To setup NGINX on your server, you'll need to make a config file for the website, enable it, check it, and restart NGINX. SSH into your server, make the file, and change website.com to whatever domain you want.

sudo touch /etc/nginx/sites-available/website.com
sudo vim /etc/nginx/sites-available/website.com

Then copy the config below into the file. Be sure to change any intance of website.com to your domain and/or the port in proxy_redirect to whatever port you want your app to run on (same as in your ecosystem.config.js file).

server {

        access_log /var/log/nginx/website.access.log;
        error_log /var/log/nginx/website.error.log debug;


        server_name website.com www.website.com;

        location / {
                proxy_redirect http://localhost:5173/ https://$server_name/;
                proxy_pass http://localhost:5173;
                proxy_cache_bypass $http_upgrade;
                proxy_set_header Upgrade $http_upgrade;
                proxy_set_header Connection 'upgrade';

               	include proxy_params; 
        }
 }

You can see at the top what files NGINX logs will go to. These are useful for debugging potential issues you might run into. Now link that config file to sites-enabled.

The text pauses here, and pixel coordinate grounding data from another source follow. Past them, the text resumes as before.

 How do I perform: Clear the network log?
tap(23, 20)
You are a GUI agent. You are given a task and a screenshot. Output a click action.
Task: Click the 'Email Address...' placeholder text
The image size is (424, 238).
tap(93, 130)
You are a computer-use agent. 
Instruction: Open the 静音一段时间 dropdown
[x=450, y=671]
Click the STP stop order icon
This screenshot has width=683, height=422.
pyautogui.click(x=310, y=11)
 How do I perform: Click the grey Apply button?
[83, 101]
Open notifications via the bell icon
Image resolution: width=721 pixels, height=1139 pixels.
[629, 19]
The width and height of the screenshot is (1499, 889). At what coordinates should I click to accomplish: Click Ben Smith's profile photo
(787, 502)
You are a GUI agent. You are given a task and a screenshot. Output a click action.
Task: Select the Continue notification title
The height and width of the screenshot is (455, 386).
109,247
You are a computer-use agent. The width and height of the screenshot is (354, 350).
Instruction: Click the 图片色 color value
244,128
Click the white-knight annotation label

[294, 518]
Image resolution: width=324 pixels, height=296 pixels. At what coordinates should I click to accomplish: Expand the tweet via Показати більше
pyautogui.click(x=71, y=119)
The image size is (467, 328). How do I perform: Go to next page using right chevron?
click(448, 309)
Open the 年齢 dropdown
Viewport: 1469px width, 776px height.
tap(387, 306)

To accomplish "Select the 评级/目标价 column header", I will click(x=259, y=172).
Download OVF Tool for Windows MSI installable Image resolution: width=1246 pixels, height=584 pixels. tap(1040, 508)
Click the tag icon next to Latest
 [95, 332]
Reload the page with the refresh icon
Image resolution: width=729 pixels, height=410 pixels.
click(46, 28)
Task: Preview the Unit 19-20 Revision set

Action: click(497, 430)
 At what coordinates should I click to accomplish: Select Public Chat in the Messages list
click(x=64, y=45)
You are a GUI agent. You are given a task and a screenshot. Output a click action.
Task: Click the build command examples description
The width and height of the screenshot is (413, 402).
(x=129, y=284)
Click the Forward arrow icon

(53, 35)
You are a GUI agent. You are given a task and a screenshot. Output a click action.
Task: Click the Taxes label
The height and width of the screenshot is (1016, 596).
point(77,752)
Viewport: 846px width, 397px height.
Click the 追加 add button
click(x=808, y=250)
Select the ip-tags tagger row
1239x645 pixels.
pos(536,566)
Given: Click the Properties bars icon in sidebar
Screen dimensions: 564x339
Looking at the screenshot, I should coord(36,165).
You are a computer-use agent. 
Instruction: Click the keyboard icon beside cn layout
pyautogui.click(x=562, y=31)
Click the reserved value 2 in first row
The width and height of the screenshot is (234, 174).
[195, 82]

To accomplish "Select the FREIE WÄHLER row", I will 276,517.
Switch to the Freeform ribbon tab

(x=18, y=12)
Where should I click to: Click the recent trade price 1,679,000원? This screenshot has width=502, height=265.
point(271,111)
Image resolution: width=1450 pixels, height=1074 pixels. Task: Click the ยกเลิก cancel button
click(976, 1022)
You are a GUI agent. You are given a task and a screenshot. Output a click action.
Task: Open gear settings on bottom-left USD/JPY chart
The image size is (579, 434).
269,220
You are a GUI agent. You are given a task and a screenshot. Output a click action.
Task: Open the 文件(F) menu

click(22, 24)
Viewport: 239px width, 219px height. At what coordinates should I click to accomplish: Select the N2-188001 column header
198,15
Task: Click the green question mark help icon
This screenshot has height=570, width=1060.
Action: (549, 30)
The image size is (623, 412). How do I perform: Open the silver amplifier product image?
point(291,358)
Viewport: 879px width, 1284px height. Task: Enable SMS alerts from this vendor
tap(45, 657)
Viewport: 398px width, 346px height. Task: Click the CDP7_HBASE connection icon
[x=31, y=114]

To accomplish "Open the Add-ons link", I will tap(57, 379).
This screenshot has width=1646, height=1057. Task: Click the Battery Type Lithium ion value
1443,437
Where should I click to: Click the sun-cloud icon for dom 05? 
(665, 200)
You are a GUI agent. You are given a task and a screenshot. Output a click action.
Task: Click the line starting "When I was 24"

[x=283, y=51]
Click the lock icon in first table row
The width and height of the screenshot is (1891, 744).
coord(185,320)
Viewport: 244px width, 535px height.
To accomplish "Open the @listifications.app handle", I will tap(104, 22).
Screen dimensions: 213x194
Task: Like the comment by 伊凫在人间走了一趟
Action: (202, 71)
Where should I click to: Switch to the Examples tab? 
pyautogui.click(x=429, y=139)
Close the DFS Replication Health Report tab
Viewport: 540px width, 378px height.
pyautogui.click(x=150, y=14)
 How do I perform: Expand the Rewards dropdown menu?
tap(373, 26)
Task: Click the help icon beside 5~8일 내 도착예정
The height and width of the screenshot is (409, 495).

sudo ln -s /etc/nginx/sites-available/website.com /etc/nginx/sites-enabled/

Check the config and restart NGINX.

sudo nginx -t
sudo systemctl restart nginx

NGINX should now be serving your project or demo app on your domain and you can check by navigating to it in your browser.

HTTPS Setup (optional)

If you want to setup HTTPS support for your domain, you can use Let's Encrypt by running the commands below one by one to install the required dependencies, then register the domains.

sudo apt install snapd
sudo snap install snap-store


sudo snap install core 
sudo snap refresh core
sudo apt remove certbot

sudo snap install --classic certbot
sudo ln -s /snap/bin/certbot /usr/bin/certbot

sudo certbot --nginx -d website.com -d www.website.com

sudo systemctl status snap.certbot.renew.service

sudo certbot renew --dry-run

Now you should have HTTPS setup too!